| | "It's funny to think: Tim Harford's "The Logic of Life" mentions the rationality of rats, whereas Ariely's book talks about the irrationality of humans." Too funny!
So many of the arguments about human nature seem to start with an agenda that has nothing to do with who we actually are.
Emotions have some awesome functions - they fuel us, they reward and warn us, and they allow us to automate critical motivations.
This last allows us to act without repeating complex chains of reasoning. In software it like the coding key values along with the processes related to them so that they can be instantly called upon, as existing processes, without having to recreate them, from scratch, each time they come up.
When I want to talk to a friend, I can pick up a phone and call. I don't have to engage in some strange, linear process of abstractly measuring values against available time, resources and current circumstances - just to move forward with making a call.
The whole reason for living is in the experience of life - an emotional state! Joy, excitement, exhilaration, love, laughter - contrast those with a computer or robot's existence.
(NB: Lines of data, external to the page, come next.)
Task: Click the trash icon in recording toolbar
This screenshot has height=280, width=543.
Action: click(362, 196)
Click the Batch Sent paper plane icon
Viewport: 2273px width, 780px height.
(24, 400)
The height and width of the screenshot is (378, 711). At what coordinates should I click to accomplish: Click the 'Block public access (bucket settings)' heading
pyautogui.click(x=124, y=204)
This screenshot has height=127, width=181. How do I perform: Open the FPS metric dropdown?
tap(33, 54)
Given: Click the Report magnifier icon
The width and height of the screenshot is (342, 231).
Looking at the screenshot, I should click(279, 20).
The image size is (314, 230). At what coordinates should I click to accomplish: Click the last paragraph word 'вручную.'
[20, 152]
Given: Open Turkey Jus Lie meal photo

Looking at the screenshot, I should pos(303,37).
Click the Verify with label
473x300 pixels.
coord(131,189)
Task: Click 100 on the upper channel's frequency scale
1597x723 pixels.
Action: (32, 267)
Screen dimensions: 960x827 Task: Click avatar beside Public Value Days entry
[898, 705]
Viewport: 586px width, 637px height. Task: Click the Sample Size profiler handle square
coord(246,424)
Storing our values (and dis-values) in an hierarchical system with a 'routine' that monitors their access, gives us automatic warnings (to the degree we are aware and introspective) of dangers in the real world, dangers of unethical behavior, dangers in how we are using our awareness - fear, guilt, anger, sadness, shame - all are telling us something as we experience them. And we can't have an existence that is all passionate attachments without some necessary loses.
The philosophical problem is usually found to be the absence of a theory of agency or choice. Without that the intelligible link between emotion and reason is lost.
It is a massive loss of context to deny emotion because of reason, or reason because of emotion, or to ignore or deny that we choose how we navigate between these vital, essential, integrated elements of one and the same thing: being human.